Урологические и гинекологические патологии
Правосторонняя почечная колика при нефролитиазе (мочекаменной болезни) часто напоминает приступ аппендицита. Однако при колике боль носит схваткообразный характер, иррадиирует в пах, внутреннюю поверхность бедра и половые органы. Пациент крайне беспокоен, мечется по палате, не находя удобного положения. В анализе мочи определяется выраженная микро- или макрогематурия (кровь в моче). Выполняется обзорная урография и УЗИ почек.
У женщин репродуктивного возраста диф диагностика острого аппендицита обязательно включает консультацию гинеколога. Необходимо исключить внематочную беременность, апоплексию (разрыв) яичника, острый аднексит и перекрут кисты яичника. Для этих состояний характерна связь болей с менструальным циклом, наличие патологических выделений из влагалища, иррадиация болей в крестец и прямую кишку. При разрыве яичника или маточной трубы на первый план выходят признаки внутреннего кровотечения: бледность, тахикардия, снижение артериального давления, головокружение.
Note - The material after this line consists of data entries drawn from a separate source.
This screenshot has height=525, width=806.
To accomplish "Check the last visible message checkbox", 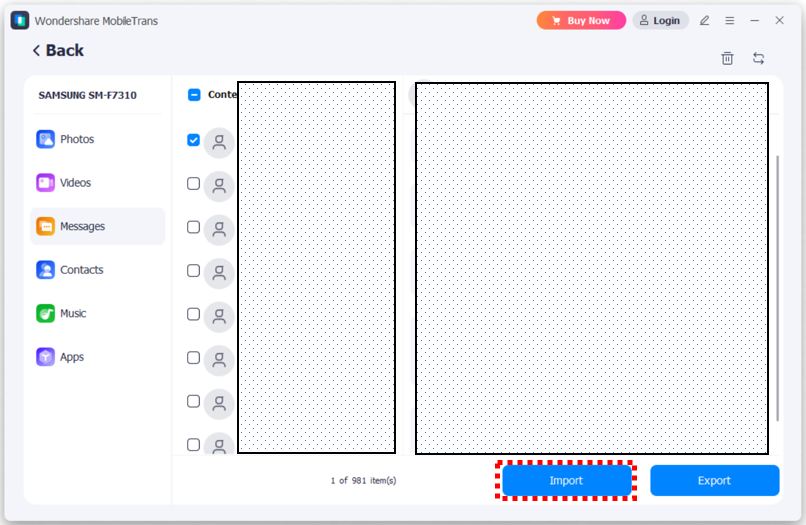I will (x=194, y=444).
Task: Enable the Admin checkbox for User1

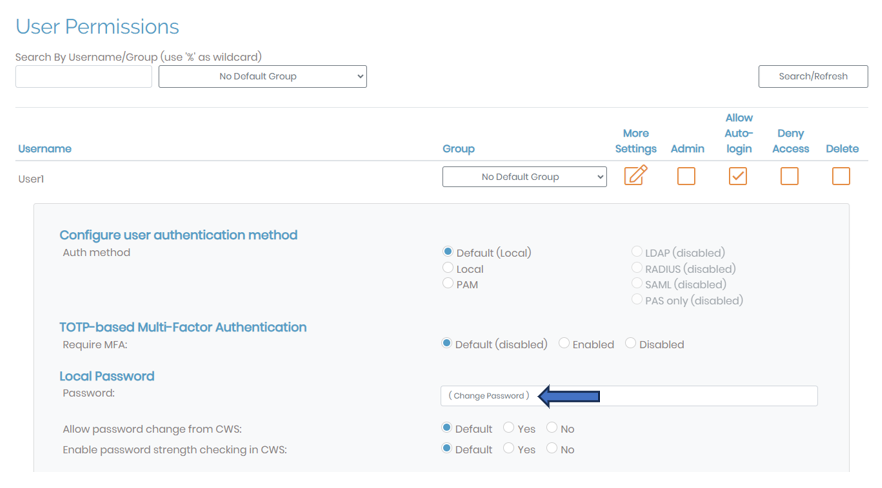Action: click(x=686, y=176)
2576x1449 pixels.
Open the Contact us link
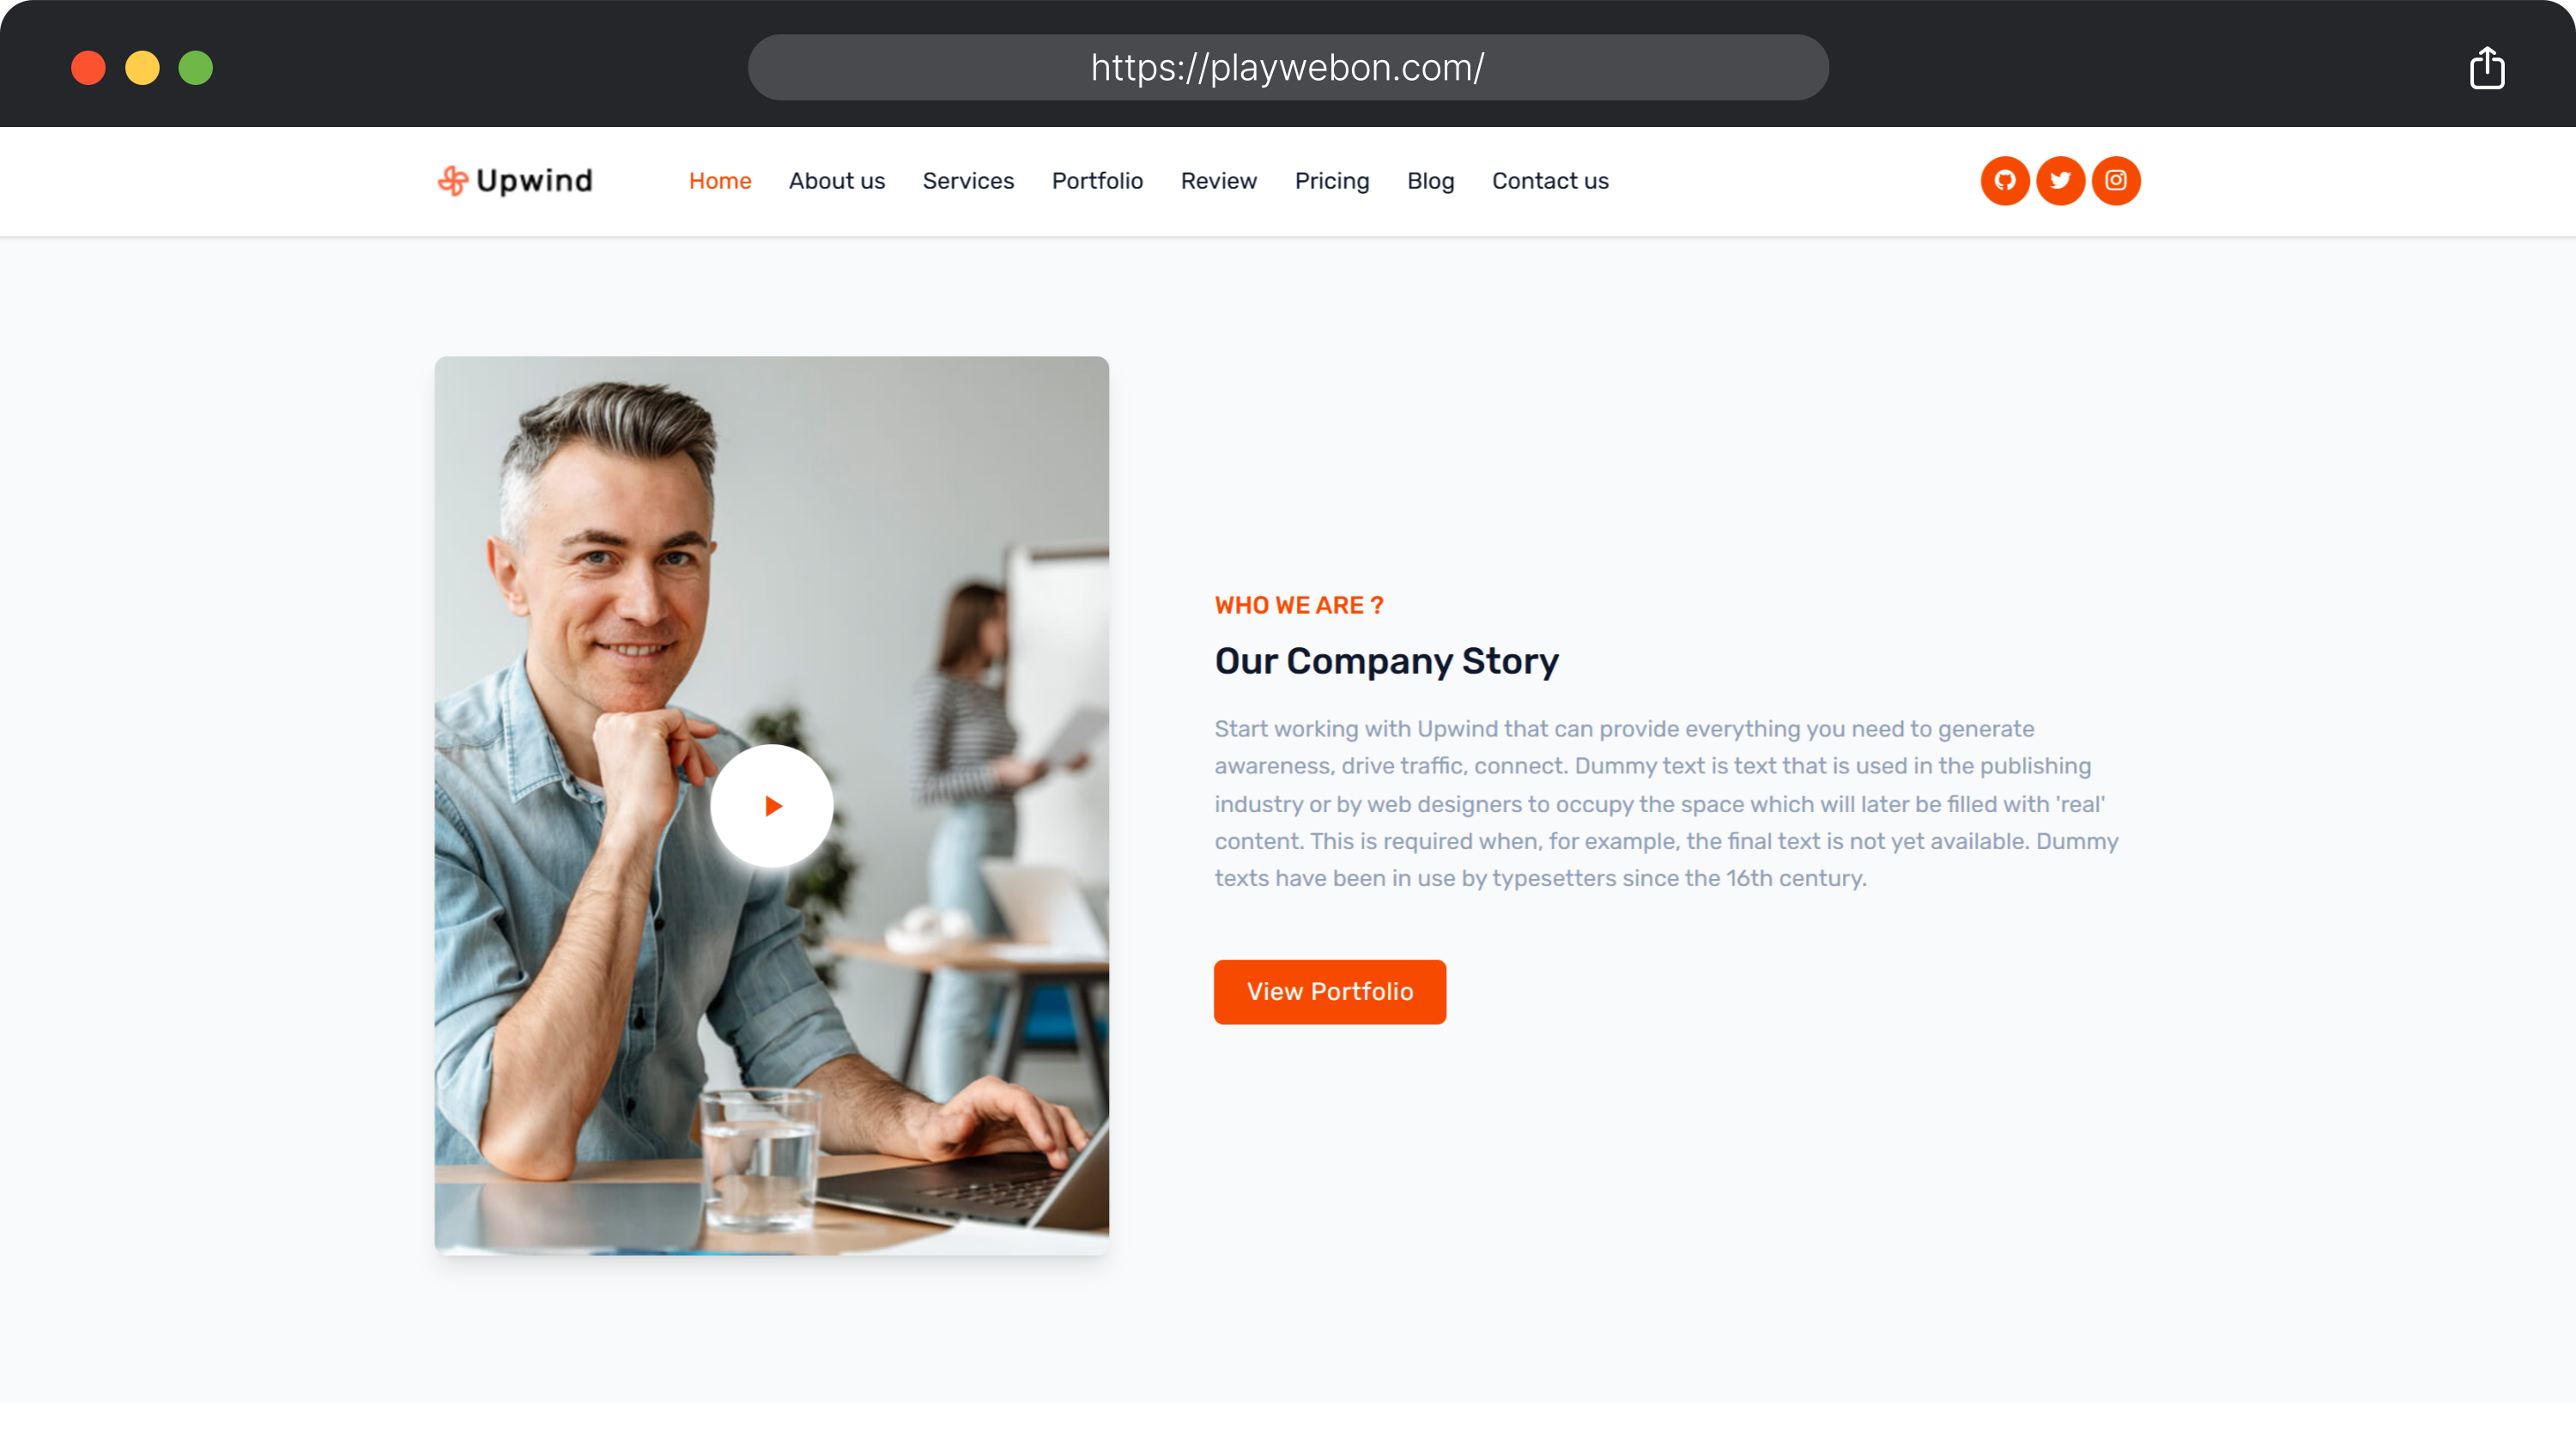(x=1549, y=181)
В детском возрасте воспаление аппендикса часто приходится дифференцировать с острым мезентериальным лимфаденитом, энтероколитом и воспалением дивертикула Меккеля. Точная и оперативная дифференциальная диагностика позволяет сохранить здоровье пациента, снизить риск послеоперационных осложнений и обеспечить благоприятный исход лечения.